Targeting the Cholinergic Loop with Engineered Bacteria Reverses Radioresistance and Enhances Therapeutic Efficacy

        Finally, we developed and tested a therapeutic strategy to radiosensitize ESCC by targeting this signaling nexus. While the nAChR antagonist mecamylamine showed efficacy, we designed a more targeted approach using an engineered tumor-tropic probiotic, E. coli Nissle 1917 (EcN), known for its preferential colonization of the hypoxic tumor microenvironment. These bacteria were engineered to function as an "ACh scavenger" by releasing a bacterially-derived cholinesterase-like enzyme (ChoE), which effectively cleared the RT-induced surge of ACh in the tumor milieu. This intervention successfully dampened Ca²⁺ peaks and reduced NF-κB and β-catenin activity, consequently suppressing both EMT and immune evasion.
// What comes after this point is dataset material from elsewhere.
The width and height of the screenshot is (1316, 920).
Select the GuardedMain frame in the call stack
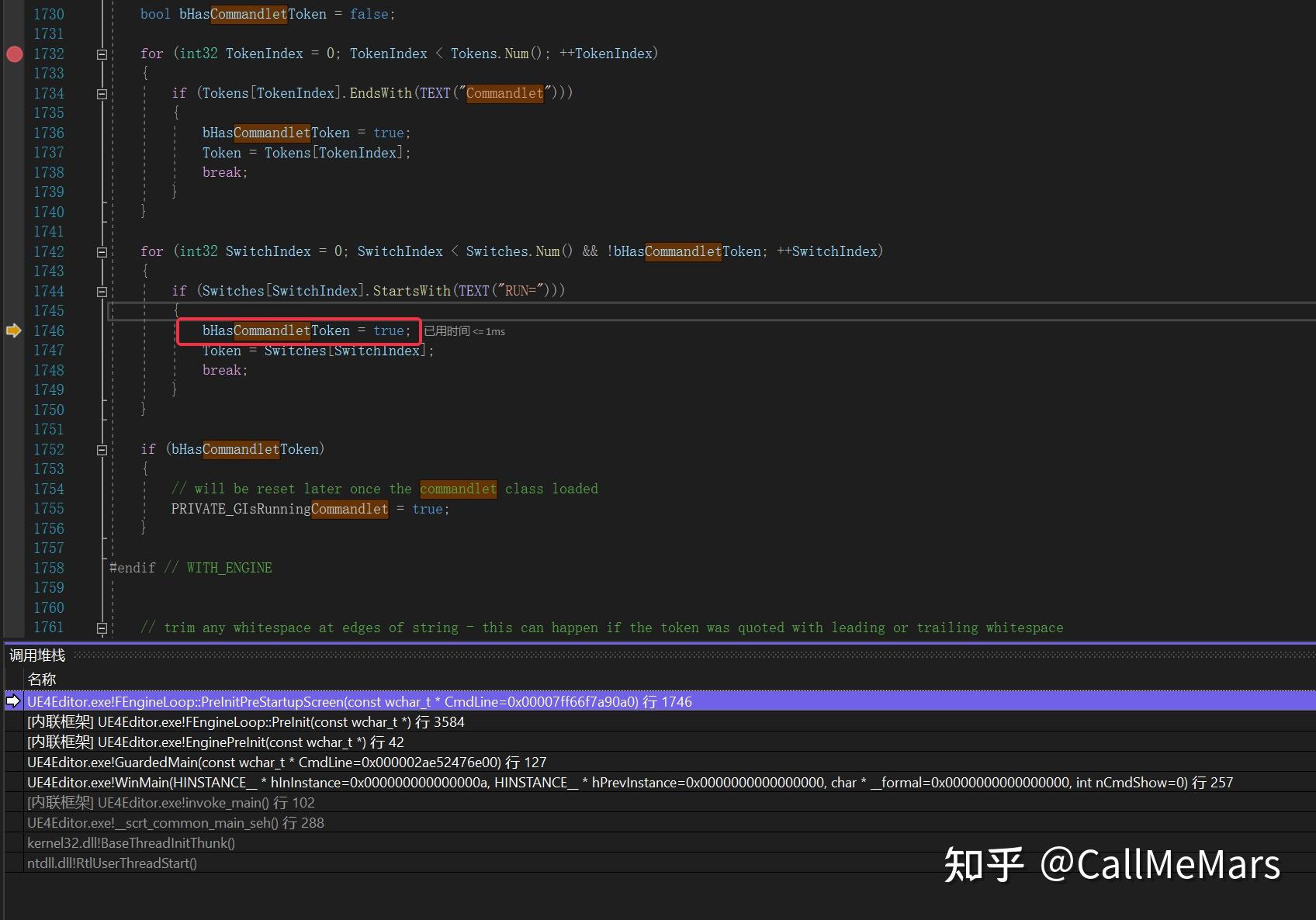tap(287, 762)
        When combined with RT, this strategy showed significant synergistic effects. RT enhanced bacterial colonization and permeability, while the engineered bacteria, by depleting ACh, dismantled the α3β4-Ca²⁺-NF-κB-CD47 axis. This combination not only cleared residual tumor cells more effectively but also mitigated the risk of immune escape and metastatic recurrence often associated with conventional radiotherapy.

        In conclusion, we propose a novel mechanism driving radioresistance in ESCC centered on a self-reinforcing cholinergic signaling loop. We demonstrate that radiotherapy initiates an NF-κB-centric vicious cycle: Radiation → ROS → NF-κB activation → ChAT-driven ACh synthesis → α3β4 receptor-mediated Ca²⁺ influx, which in turn further amplifies NF-κB activity. This feedback loop promotes malignant progression and post-radiotherapy recurrence through two key downstream effects. Sustained Ca²⁺ signaling induces EMT to enhance invasion, while amplified NF-κB upregulates the "don't eat me" signal CD47 to facilitate immune evasion from macrophages. This dual pro-invasive and anti-phagocytic phenotype provides a robust biological rationale for the poor prognosis linked to high CHRNB4 expression in ESCC.
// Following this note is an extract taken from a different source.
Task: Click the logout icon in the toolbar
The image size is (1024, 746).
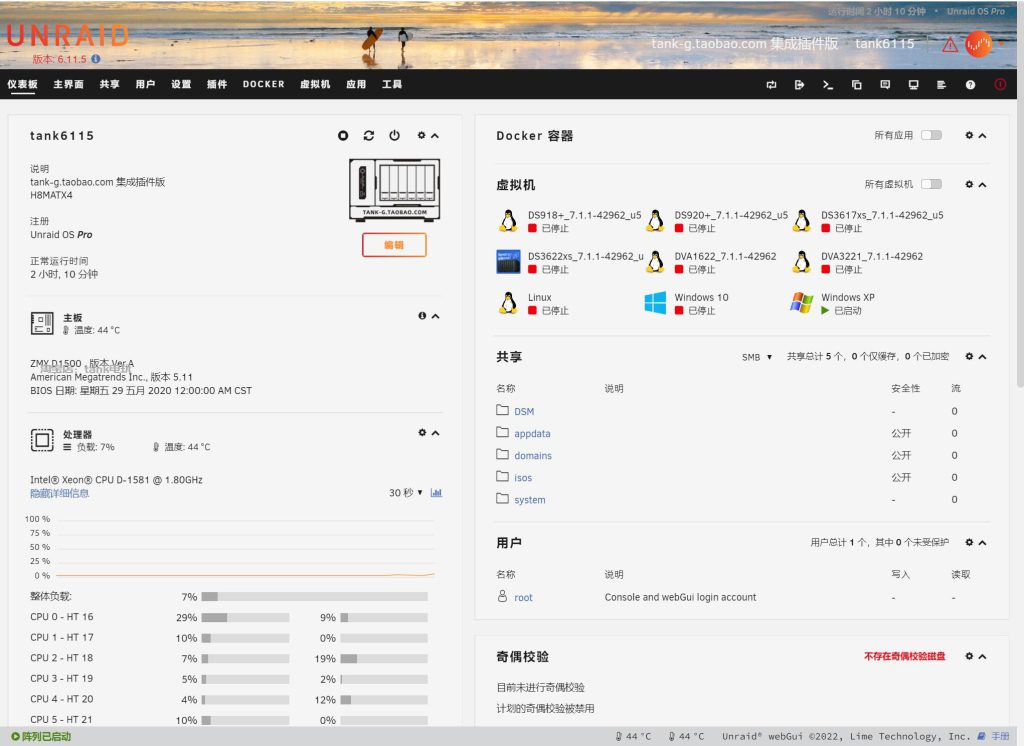Action: (798, 85)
         More importantly, the elucidation of this mechanism identifies highly promising therapeutic targets for overcoming ESCC radioresistance. Conventional drugs, such as the nicotinic receptor antagonist mecamylamine, could potentially be used to disrupt this loop. However, our proposed synthetic biology-based, tumor-tropic engineered bacteria serving as an "ACh sink" represent a more precise and innovative interventional strategy. By specifically degrading ACh within the tumor microenvironment, this therapy is poised to dismantle the entire malignant signaling network at its source, thereby restoring tumor cell radiosensitivity and reversing their immune-evasive status. We believe that targeting this "NF-κB–cholinergic–CD47" signaling axis, particularly in combination with radiotherapy and immunotherapy, will open a new avenue for improving therapeutic outcomes for ESCC patients.